On reconsideration, we may have been too tough on Pew in the post below. Perhaps they didn’t get the memo that said that a lot of things have changed in the last decade.

Pew has been using the same methodology for its study since at least 1993; you can see the summary here and the complete report here. Pew chose the same “opinion leader” types in 1993 that they did in 2005, despite the fact that some of those opinions have been in rather pronounced decline. It looks like they failed to note that a number of things changed in 1994, and that conservative thought and electoral success have been in somewhat of a bull market since then, as we have written. So we can perhaps pardon them for simply doing again what they have always done. A couple of quotes from Thomas Kuhn’s Structure of Scientific Revolutions, which we cited in a previous piece, might be apt:

In a sense I am unable to explicate further, the proponents of competing paradigms practice their trades in different worlds. (p. 150)….The transfer of allegiance from paradigm to paradigm is a conversion experience that cannot be forced….
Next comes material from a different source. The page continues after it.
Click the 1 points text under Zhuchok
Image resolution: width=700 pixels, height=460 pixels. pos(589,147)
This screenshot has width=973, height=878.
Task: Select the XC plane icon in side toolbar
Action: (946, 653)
Darwin, in a particularly perceptive passage at the end of his Origin of Species, wrote: “Although I am fully convinced of the truth of the views given in this volume…, I by no means expect to convince experienced naturalists whose minds are shocked with a multitude of facts all viewed, during a long course of years, from a point of view directly opposite to mine….[B]ut I look with confidence to the future, — to young and rising naturalists, who will be able to look at both sides of the question with impartiality.”

And Max Planck, surveying his own career in his Scientific Autobiography, sadly remarked that “a new scientific truth does not triumph by convincing its opponents and making them see the light, but rather because its opponents eventually die, and a new generation grows up that is familiar with it.” (p. 151)

Of course we are talking about politics, not science, but it is surely true that most people keep believing and practicing the things they have always known; change is a difficult and slow process. We’ll conclude with a quote from Roger Simon which captures both the idea of stubborn allegiances and the possible momentousness of change when it happens. He was writing of the November 2004 election results:

The Democrats lost in the last election much more seriously than is commonly understood. A swing of three million votes is gigantic in our society where party allegiances are formed in childhood and reinforced by an omnipresent media. We can see the primitiveness of these allegiances in the remaining popularity of Howard Dean, a man who a very few years ago presented himself as a pro-gun centrist, jumping around like a re-upped version of Jerry Rubin to appeal to a segment of the Democratic Party that hasn’t changed one view about anything in thirty-five years. But… and here’s the crux… these people are not that exceptional. Few of us change our views over a lifetime.

Yet, three million did.

We started this piece with the intention to cut Pew some slack. It does not appear intentional that they cited as opinion leaders people who immediately raised red flags for conservative commentators. Pew simply applied the same methodology that they have for years to an opinion survey. However, we’ll cut them only limited slack. It is not unfair to ask a polling and public opinion organization to note when significant changes occur, and make appropriate adjustments to those who count as opinion leaders. After all, public opinion is their business.